# Directions for this task
I would like every line of the records below that contains the word "Apparel" copied.

# Provided entries
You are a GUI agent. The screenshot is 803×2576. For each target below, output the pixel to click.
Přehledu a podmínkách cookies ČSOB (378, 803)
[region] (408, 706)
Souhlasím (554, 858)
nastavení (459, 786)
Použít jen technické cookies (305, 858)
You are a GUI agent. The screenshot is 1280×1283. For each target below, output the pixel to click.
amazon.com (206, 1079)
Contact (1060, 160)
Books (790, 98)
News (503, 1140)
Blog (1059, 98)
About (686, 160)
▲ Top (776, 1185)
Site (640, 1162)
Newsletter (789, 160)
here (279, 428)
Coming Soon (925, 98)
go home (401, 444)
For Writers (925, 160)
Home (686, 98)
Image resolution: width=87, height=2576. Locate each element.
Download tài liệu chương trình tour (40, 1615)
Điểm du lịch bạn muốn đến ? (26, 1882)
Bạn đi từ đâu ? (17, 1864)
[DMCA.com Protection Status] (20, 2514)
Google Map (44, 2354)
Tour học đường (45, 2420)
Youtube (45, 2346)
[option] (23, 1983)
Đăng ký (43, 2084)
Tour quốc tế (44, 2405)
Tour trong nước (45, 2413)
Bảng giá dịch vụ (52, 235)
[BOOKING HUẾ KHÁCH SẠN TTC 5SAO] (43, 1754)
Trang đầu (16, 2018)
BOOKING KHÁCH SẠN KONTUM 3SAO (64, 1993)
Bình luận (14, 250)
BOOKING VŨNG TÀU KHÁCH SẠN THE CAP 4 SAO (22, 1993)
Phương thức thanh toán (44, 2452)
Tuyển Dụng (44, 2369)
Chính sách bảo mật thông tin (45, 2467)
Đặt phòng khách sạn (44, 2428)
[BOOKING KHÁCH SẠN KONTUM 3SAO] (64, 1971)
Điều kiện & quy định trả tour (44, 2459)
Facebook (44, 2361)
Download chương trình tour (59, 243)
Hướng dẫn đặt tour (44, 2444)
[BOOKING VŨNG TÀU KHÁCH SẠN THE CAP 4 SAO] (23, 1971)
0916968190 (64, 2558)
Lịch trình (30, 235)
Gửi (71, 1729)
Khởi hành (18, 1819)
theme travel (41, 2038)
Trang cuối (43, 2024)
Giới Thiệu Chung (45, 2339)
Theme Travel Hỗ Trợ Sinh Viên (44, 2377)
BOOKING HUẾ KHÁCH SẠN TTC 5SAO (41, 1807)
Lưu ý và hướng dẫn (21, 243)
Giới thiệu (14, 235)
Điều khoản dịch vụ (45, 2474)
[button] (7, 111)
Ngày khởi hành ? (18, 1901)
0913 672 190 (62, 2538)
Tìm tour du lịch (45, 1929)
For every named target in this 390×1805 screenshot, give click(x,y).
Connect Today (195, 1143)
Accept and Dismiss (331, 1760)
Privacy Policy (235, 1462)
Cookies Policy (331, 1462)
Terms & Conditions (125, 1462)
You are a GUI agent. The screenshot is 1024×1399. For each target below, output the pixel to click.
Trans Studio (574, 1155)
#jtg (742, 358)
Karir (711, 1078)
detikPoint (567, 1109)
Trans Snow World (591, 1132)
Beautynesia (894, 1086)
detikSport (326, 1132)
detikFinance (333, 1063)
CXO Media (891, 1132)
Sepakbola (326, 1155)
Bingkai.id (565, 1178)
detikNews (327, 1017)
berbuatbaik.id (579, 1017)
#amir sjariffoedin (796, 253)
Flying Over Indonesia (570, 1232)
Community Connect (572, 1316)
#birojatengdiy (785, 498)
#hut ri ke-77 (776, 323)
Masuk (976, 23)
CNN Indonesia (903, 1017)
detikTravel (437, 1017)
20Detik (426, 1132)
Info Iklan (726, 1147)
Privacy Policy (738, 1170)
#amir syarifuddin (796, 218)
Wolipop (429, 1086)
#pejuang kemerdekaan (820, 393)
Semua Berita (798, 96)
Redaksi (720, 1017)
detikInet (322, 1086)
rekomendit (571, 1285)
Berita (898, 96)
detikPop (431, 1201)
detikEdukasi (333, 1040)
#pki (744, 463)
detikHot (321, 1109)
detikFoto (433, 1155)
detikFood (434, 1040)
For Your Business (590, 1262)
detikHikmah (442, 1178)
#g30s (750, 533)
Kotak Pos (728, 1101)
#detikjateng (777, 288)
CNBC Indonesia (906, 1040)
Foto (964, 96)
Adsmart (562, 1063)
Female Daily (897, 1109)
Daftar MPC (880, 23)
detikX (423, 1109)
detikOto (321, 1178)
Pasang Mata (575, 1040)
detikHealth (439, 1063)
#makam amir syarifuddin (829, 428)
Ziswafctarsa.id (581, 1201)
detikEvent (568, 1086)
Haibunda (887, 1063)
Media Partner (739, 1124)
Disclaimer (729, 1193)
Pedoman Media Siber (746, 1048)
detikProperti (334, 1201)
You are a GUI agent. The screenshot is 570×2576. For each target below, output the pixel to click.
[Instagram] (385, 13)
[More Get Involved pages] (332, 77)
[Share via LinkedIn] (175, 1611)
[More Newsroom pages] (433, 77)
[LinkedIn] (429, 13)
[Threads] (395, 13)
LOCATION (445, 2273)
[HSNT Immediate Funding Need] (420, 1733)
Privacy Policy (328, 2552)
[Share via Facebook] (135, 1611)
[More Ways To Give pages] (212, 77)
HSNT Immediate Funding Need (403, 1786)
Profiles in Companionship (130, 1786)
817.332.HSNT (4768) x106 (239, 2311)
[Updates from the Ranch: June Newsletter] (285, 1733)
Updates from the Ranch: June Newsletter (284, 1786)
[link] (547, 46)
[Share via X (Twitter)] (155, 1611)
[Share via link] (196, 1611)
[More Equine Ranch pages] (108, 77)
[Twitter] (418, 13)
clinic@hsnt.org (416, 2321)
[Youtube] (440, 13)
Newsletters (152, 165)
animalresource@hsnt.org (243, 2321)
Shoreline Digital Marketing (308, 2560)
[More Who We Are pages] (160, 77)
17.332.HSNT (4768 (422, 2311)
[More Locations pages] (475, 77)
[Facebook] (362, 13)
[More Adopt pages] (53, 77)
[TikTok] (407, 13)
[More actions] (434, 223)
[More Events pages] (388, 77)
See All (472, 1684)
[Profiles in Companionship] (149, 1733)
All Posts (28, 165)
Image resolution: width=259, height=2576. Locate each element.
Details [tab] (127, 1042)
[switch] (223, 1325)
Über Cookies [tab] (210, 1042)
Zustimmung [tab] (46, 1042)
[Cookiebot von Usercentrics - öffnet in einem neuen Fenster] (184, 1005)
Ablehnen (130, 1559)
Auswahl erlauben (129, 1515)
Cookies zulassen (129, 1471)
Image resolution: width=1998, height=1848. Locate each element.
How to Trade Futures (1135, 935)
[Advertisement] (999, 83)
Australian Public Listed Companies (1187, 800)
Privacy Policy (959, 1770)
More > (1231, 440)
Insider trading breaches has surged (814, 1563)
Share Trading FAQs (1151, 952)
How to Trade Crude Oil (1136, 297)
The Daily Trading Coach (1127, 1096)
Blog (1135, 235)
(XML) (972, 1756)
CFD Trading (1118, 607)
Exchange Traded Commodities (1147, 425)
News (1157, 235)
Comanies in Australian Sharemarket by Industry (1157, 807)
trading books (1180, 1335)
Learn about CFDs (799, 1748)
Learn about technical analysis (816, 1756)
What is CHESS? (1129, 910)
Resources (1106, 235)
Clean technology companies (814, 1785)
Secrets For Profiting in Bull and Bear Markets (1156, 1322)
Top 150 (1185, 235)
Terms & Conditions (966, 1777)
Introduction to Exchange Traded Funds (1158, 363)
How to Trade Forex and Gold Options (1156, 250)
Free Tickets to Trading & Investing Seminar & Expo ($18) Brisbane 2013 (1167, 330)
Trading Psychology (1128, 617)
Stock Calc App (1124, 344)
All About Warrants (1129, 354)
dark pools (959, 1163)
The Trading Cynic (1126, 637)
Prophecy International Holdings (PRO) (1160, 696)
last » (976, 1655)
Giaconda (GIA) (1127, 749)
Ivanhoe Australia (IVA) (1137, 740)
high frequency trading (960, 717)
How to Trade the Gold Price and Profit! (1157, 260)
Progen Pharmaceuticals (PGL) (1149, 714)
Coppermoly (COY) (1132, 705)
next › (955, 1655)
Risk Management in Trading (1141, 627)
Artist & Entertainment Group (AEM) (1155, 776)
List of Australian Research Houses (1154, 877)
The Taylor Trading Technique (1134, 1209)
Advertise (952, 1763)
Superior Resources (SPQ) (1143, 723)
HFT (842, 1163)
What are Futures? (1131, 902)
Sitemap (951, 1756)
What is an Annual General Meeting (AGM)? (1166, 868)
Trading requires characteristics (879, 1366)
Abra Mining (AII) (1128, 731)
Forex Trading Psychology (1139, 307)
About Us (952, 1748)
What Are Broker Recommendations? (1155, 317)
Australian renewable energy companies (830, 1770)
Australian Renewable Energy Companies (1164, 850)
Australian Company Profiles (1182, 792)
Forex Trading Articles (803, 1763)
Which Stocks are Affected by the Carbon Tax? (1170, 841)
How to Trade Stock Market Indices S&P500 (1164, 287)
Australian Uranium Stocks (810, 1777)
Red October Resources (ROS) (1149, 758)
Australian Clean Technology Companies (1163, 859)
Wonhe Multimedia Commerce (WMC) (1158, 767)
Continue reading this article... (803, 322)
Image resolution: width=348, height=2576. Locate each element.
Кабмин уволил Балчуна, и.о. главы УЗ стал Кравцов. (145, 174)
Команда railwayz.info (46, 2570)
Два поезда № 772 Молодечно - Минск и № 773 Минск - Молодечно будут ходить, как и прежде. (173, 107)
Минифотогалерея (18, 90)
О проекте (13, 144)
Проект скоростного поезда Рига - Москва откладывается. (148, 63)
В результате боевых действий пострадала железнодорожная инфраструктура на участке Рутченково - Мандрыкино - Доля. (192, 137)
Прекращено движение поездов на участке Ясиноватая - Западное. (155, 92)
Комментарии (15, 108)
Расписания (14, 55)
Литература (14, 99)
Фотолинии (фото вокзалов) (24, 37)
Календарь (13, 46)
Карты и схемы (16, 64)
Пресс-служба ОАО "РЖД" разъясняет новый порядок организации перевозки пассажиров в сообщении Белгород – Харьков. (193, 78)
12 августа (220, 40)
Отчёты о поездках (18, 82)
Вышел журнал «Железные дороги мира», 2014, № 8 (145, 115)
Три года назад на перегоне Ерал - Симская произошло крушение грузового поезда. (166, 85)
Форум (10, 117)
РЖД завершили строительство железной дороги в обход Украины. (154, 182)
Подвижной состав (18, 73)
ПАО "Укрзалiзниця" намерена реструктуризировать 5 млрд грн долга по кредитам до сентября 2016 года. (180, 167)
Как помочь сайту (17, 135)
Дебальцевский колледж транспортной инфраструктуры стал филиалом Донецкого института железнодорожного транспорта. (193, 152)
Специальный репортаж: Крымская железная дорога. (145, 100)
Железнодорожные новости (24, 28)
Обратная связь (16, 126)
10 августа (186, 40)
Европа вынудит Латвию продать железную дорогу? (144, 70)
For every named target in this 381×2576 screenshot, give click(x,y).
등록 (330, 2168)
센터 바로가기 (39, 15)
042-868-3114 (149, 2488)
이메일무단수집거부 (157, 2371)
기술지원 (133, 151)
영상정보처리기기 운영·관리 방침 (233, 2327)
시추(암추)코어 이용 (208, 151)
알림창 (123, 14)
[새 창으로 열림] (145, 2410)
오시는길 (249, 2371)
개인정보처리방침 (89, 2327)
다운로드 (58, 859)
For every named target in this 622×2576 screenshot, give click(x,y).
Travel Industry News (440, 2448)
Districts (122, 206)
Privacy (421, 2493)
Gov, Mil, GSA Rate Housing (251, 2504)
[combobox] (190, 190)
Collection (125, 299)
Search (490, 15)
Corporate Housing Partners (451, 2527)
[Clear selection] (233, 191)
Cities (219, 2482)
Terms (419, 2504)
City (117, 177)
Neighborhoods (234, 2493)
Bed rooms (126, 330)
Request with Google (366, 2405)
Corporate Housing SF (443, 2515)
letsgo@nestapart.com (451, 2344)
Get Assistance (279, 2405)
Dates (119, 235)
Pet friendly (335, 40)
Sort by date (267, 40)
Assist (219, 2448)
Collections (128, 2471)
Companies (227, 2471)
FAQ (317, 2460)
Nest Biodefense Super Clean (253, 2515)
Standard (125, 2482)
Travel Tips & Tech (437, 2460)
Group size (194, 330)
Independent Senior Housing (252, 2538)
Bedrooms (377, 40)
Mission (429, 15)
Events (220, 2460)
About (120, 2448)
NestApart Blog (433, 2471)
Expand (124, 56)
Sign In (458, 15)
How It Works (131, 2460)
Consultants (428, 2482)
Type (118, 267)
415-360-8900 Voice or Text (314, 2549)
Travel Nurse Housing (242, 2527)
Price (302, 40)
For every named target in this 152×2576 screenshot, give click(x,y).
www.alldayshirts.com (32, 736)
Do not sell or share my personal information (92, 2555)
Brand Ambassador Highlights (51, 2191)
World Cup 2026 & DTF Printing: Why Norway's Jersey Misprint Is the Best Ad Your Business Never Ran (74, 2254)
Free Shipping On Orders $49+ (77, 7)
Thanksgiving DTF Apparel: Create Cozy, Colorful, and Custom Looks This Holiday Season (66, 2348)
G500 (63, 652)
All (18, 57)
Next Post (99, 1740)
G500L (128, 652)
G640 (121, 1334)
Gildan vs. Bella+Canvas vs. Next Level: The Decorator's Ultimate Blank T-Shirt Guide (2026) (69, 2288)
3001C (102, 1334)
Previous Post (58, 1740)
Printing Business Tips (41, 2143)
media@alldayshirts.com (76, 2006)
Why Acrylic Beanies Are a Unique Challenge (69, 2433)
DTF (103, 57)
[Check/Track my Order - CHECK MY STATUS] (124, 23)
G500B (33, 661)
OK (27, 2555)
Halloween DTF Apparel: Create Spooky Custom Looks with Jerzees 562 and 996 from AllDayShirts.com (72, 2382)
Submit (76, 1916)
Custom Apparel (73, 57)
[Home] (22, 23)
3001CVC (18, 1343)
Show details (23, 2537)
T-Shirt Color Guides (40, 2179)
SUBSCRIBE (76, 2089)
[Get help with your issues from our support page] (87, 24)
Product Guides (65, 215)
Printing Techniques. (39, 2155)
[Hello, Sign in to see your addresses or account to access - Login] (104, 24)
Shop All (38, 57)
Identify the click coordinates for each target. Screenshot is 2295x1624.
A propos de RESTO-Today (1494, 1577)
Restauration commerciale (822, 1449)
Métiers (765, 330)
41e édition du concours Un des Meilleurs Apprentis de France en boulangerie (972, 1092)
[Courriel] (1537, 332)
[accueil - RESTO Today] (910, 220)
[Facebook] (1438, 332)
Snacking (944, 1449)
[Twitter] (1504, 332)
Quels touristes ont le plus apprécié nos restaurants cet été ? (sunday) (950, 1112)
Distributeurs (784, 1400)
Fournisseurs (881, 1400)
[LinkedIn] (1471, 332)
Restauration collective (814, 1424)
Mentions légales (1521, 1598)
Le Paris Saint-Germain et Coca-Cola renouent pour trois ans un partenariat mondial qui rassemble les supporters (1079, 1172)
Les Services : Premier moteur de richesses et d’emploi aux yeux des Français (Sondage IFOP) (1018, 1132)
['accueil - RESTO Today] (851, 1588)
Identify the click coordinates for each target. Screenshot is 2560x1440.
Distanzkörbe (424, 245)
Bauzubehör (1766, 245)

# Problem solution
Thanksgiving DTF Apparel: Create Cozy, Colorful, and Custom Looks This Holiday Season (66, 2348)
Halloween DTF Apparel: Create Spooky Custom Looks with Jerzees 562 and 996 from AllDayShirts.com (72, 2382)
Custom Apparel (73, 57)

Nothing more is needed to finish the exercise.